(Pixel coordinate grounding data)
§ §
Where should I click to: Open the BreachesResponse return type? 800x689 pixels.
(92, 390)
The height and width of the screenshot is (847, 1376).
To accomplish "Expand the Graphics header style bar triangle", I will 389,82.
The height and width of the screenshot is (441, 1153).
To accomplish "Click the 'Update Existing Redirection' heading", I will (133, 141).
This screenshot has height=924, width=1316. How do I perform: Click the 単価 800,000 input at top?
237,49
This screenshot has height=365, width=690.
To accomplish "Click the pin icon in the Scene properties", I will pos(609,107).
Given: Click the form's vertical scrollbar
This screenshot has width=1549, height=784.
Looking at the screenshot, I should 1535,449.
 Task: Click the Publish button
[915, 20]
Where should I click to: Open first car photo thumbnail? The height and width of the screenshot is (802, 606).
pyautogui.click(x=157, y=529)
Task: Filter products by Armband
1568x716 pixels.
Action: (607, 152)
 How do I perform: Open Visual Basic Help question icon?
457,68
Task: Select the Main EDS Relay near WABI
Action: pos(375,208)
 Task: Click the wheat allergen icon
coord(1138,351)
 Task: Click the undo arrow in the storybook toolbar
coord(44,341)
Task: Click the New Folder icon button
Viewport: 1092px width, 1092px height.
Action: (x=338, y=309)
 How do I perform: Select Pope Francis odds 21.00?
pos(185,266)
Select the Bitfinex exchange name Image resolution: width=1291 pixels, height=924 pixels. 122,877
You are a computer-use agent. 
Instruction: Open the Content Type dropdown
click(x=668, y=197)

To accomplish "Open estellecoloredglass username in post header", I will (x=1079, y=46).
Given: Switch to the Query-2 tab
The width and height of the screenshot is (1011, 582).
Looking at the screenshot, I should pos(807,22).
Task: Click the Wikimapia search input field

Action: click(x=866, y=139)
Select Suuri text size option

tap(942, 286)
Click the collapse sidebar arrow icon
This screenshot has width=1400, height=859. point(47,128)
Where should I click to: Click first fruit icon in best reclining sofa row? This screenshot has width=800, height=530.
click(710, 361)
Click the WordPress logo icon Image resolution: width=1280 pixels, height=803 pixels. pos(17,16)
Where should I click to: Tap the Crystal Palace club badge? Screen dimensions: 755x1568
§ §
* [YOUR GOAL] Retype all of the entries shown above, exactly.

* [THE COMPLETED TASK]
Where should I click to: Open the BreachesResponse return type? 800x689 pixels.
(92, 390)
The height and width of the screenshot is (847, 1376).
To accomplish "Expand the Graphics header style bar triangle", I will 389,82.
The height and width of the screenshot is (441, 1153).
To accomplish "Click the 'Update Existing Redirection' heading", I will (133, 141).
This screenshot has height=924, width=1316. How do I perform: Click the 単価 800,000 input at top?
237,49
This screenshot has height=365, width=690.
To accomplish "Click the pin icon in the Scene properties", I will pos(609,107).
Given: Click the form's vertical scrollbar
This screenshot has width=1549, height=784.
Looking at the screenshot, I should 1535,449.
 Task: Click the Publish button
[915, 20]
Where should I click to: Open first car photo thumbnail? The height and width of the screenshot is (802, 606).
pyautogui.click(x=157, y=529)
Task: Filter products by Armband
1568x716 pixels.
Action: (607, 152)
 How do I perform: Open Visual Basic Help question icon?
457,68
Task: Select the Main EDS Relay near WABI
Action: pos(375,208)
 Task: Click the wheat allergen icon
coord(1138,351)
 Task: Click the undo arrow in the storybook toolbar
coord(44,341)
Task: Click the New Folder icon button
Viewport: 1092px width, 1092px height.
Action: (x=338, y=309)
 How do I perform: Select Pope Francis odds 21.00?
pos(185,266)
Select the Bitfinex exchange name Image resolution: width=1291 pixels, height=924 pixels. 122,877
You are a computer-use agent. 
Instruction: Open the Content Type dropdown
click(x=668, y=197)

To accomplish "Open estellecoloredglass username in post header", I will (x=1079, y=46).
Given: Switch to the Query-2 tab
The width and height of the screenshot is (1011, 582).
Looking at the screenshot, I should pos(807,22).
Task: Click the Wikimapia search input field

Action: click(x=866, y=139)
Select Suuri text size option

tap(942, 286)
Click the collapse sidebar arrow icon
This screenshot has width=1400, height=859. point(47,128)
Where should I click to: Click first fruit icon in best reclining sofa row? This screenshot has width=800, height=530.
click(710, 361)
Click the WordPress logo icon Image resolution: width=1280 pixels, height=803 pixels. pos(17,16)
Where should I click to: Tap the Crystal Palace club badge? Screen dimensions: 755x1568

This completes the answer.